# Hamachi IP Konflikt



## FJK (17. Juni 2012)

Hallo.

ich habe ein Problem mit Hamachi.
Hamachi nutzt die 5.0.0.0/8 IP Adressen, wenn ich jetzt andere Programme starte die ebenfalls diese IP Adressen zum Verbinden mit einem Server Nutzen, blockiert Hamachi dies, so dass die Programme nicht arbeiten können.
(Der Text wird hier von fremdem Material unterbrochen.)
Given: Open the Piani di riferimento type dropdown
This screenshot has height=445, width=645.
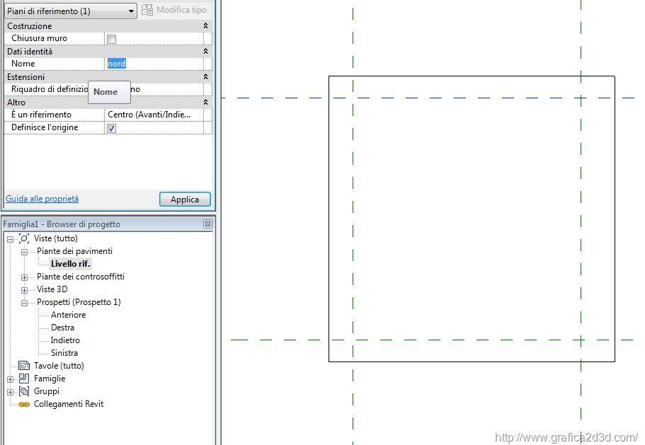Looking at the screenshot, I should (132, 11).
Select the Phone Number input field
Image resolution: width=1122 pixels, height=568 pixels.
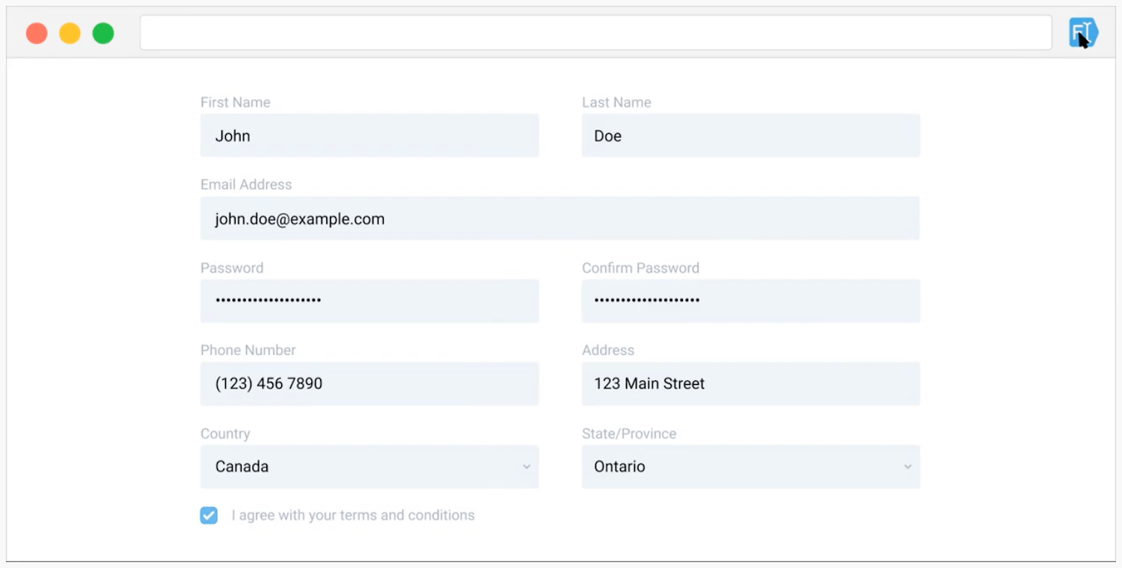click(x=369, y=383)
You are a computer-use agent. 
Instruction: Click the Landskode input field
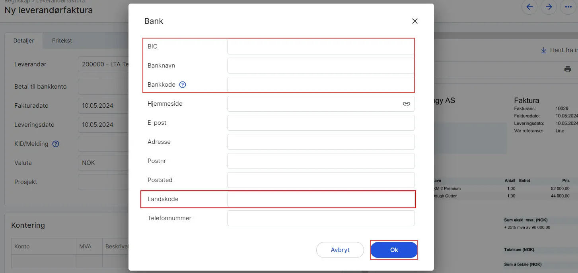321,199
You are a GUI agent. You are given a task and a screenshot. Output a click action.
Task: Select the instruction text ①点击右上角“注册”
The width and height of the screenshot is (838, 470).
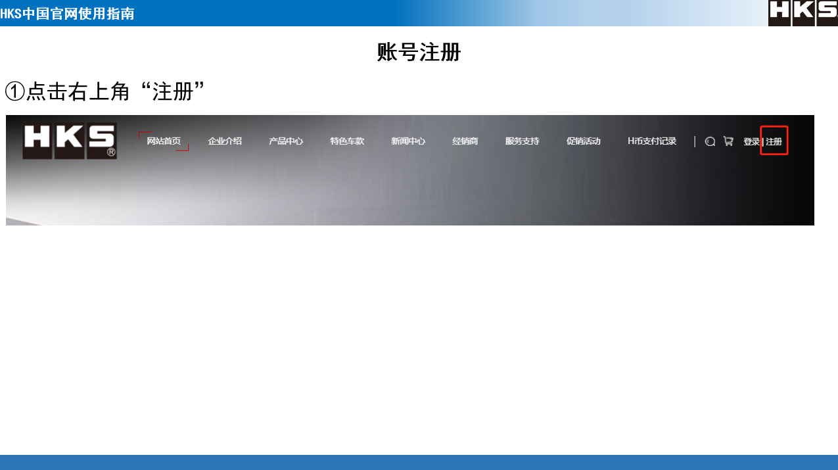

Was kann ich da machen, scheinbar bin ich auch der einzige mit diesem Problem, allerdings mit sämtlichen Rechnern und Betriebssystemen.

danke


----------



## sheel (17. Juni 2012)

Ah, es ist soweit...



			
				Wikipedia hat gesagt.:
			
		

> The 5.0.0.0/8 address block was allocated by IANA[1] to RIPE NCC in November 2010. On April 23rd 2012 RIPE started to give out the addresses from this prefix to LIRs.[3] Hamachi users will not be able to connect to any Internet IP addresses within the range as long as the Hamachi client is running.


Die Verwendung der ganzen 5-Adressen, auf denen Hamachi aufbaut,
ist eigentlich von offizieller Seite eigentlich nicht vorgesehen gewesen.
Funktioniert hats deshalb, weil diese Adressen bisher nicht in Verwendung waren.

Wie oben zu lesen hat sich das seit April geändert.
Hab jetzt auf die Schnelle nichts gelesen, das Hamachi seinerseits irgendwas getan hätte,
um das Netzwerk weiterhin funktionsfähig zu halten, also muss man Hamachi wohl aufgeben,
wenn man die 5-Adressen erreichen will.

Warum keine andere VPN-Software verwenden?


----------



## FJK (17. Juni 2012)

welche kannst du empfehlen?
Warum bin ich der einzige mit diesem Problem, bei mir im Netzwerk?


----------



## sheel (17. Juni 2012)

Empfehlen...das ist ein Problem.
Wenn man eine ähnlich einfache Bedienung wie bei Hamachi will, leider nichts 
OpenVPN usw. gibts natürlich, aber...naja

Warum nur du das Problem hast: Greift jeder im Netz auf diese Adresse zu?
...


----------



## FJK (17. Juni 2012)

ja und alle haben im Hamachi eine 5.xxx IP
wir haben auch die gleiche Version. Merkwürdig finde ich auch das ich das bei mir im Netzwerk auf verschiedenen Rechnern das Problem habe. Liegt es vieleicht an meinen Provider oder Router?


----------



## FJK (20. Juni 2012)

Liegt es vieleicht an meinen Provider oder Router?


----------